Al caminar me topo con el hostal Generator, que antes era un depósito de granos. El bar tiene una atractiva decoración que recrea la primera mitad del siglo XX. Es perfecto para tomar un aperitivo antes de cenar. Pido un favorito de los venecianos, un Aperol spritz (vino Prosecco con licor Aperol y agua mineral), que combina bien con los frutos secos y las aceitunas que me ofrece el mesero.

Al día siguiente pienso en visitar la isla de San Lazzaro degli Armeni, pero como sólo se puede llegar allí en un vaporetto que hace un solo viaje al día, a las 3:10 de la tarde, decido ir primero a la parte de Venecia donde se celebra la Bienal, la exposición internacional de arte contemporáneo de la ciudad. En los jardines cercanos se puede ver un magnífico invernadero del siglo XIX, el Serra dei Giardini, que hoy funciona como vivero, cafetería y restaurante.

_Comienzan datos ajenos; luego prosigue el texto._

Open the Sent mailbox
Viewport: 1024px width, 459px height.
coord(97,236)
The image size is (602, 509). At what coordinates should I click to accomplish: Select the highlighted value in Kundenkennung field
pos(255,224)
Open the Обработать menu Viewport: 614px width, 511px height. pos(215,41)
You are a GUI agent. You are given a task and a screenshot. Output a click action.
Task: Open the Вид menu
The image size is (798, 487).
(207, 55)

Continúo mi recorrido y llego a una plaza donde convergen callejones que lucen ropa colgando de los balcones. Paso junto a una casa que tiene un santuario en un costado. Las cortinas son de encaje y, dentro, entre macetas con flores, hay una figura de la Virgen de evidente influencia bizantina.

Tomo el vaporetto hacia la Plaza de San Marcos, pero me bajo luego de dos paradas. Pasando el hotel Pensione Wildner, donde el novelista estadounidense del siglo XIX Henry James terminó de escribir Retrato de una dama, se encuentra la Calle de la Pietà. Muy pocos turistas notan la ranura para limosnas de la base del bajorrelieve de la Virgen y el Niño que hay allí, y menos aún notan el trozo de madera que sobresale arriba de la puerta verde de la derecha, en un muro del Hotel Metropole; ese trozo era parte de una antigua puerta giratoria que alguna vez se usó con un propósito triste: era un torno de expósitos, en el que las madres abandonaban a sus bebés no deseados para que fueran criados por monjas.

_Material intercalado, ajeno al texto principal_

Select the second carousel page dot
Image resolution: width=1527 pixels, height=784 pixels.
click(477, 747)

Más adelante se encuentra lo que alguna vez fue el barrio griego. Tras dar varias vueltas llego a otro puente, donde doblo a la izquierda y me dirijo por la orilla del Rio dei Greci hasta la espléndida Iglesia Ortodoxa de San Giorgio. Junto a ella hay un museo iconográfico; sus imágenes fueron rescatadas de Constantinopla cuando la ciudad cayó en manos de los turcos, y la más antigua data del siglo XV.

 

A las 15:10 en punto tomo el vaporetto número 20 para ir al último sitio de mi recorrido: la isla de San Lazzaro degli Armeni. Alguna vez colonia de leprosos, la isla fue puesta a disposición de una orden de monjes católicos armenios que huyeron de Morea en 1717, cuando los turcos tomaron su monasterio.

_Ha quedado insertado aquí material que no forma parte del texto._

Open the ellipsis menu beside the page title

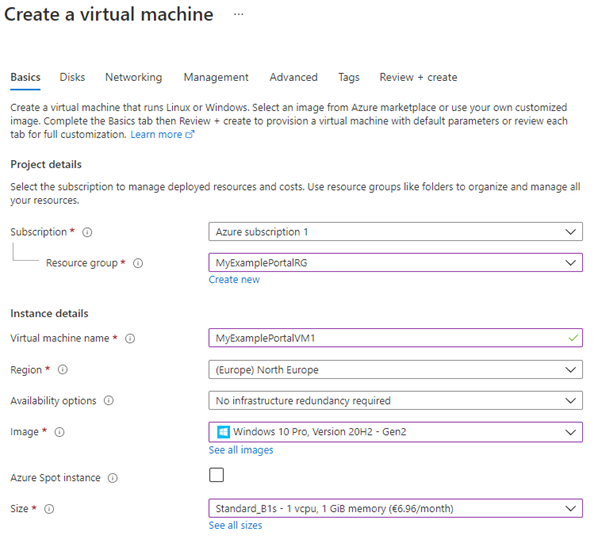(238, 15)
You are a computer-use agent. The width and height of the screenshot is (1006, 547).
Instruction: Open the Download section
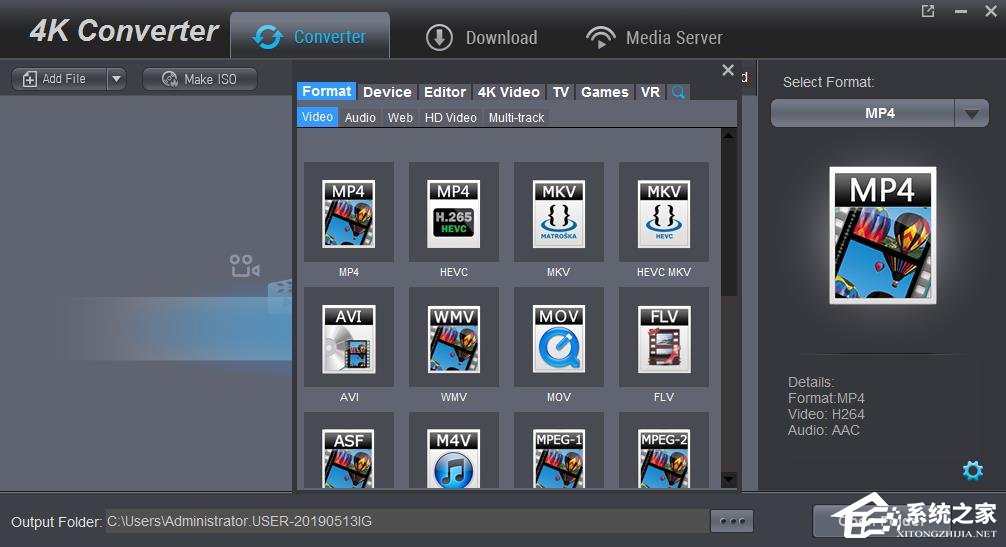pos(482,38)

El museo del monasterio conserva artefactos de la civilización perdida de Urartu, un manuscrito en lengua ge’ez, ya extinta, y una espada del último gobernante del semiolvidado reino armenio de Cilicia.

Al final de mi visita, bajo el techo de mosaico turquesa de la iglesia, le pregunto al barbado monje que ha hecho de guía de dónde es.

—De Kassab, Siria —responde—. Alguna vez fue parte del reino de Cilicia. Hoy es un día muy triste para mí. Hace un año los yihadistas tomaron Kassab y expulsaron a la población cristiana. Saquearon la ciudad y profanaron el cementerio.

Aún hoy, en Venecia resuenan ecos distantes de Oriente.